Knowledge for Sustainable Development - Lund University Research Conference

To accelerate the transformation of our society, we require actions that lead to sustainable and green economies, more jobs, and a healthy planet for all, where no one is left behind. The 2nd Lund University Conference on Knowledge for Sustainable Development will focus on charting the way forward. We will discuss research and methods for action and progress, and will highlight obstacles and challenges to be overcome.

The conference will also serve to prepare for the second call for Lund University Interdisciplinary Projects Focusing on Agenda 2030 and Sustainable Development.
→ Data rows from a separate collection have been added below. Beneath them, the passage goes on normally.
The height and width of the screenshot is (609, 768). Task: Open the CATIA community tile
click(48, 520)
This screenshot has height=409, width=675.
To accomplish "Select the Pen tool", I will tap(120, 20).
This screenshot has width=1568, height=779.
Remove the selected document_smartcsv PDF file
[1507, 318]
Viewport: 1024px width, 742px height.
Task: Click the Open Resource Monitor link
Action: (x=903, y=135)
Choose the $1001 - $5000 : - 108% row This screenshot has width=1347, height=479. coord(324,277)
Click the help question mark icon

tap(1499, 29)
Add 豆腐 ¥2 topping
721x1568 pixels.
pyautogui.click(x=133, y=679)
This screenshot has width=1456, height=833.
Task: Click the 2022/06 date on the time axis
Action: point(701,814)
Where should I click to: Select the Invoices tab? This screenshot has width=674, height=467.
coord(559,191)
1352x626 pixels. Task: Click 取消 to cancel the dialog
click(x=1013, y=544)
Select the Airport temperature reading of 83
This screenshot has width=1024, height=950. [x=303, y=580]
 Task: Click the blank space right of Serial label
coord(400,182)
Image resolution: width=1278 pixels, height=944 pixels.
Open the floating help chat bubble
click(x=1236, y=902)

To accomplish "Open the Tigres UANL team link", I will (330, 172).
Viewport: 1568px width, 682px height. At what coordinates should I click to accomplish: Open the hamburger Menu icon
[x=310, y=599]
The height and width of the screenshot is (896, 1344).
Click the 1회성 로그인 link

Read more about the call Interdisciplinary Projects Focusing on Agenda 2030 and Sustainable Development -

Deadline for abstract submission is March 6, 2022. 


The overarching focus of the conference is Charting the Way Forward.

To accelerate the transformation of our society, we require actions that lead to sustainable and green economies, more jobs, and a healthy planet for all, where no one is left behind. Many stakeholders are active. For example, the Government of Sweden will host a UN, high-level meeting in June 2022 on the theme ‘Only One Earth’, to highlight possibilities for shifting to more sustainable and greener lifestyles. The IPCC (Intergovernmental Panel on Climate Change) are releasing two new reports, on impacts, adaptation, vulnerability and mitigation on climate change, and the COP15 promotes action to bring about a transformation in society´s relationship with biodiversity and a fulfillment of the vision of living in harmony with nature. 

This overarching focus sets the scene and the mind-set for the day. In addition, submission of abstracts within the three broad, interdisciplinary themes below are welcome. Below you can read more about each theme. The texts only exemplify the research questions that can be approached within each theme, the list could of course be much longer.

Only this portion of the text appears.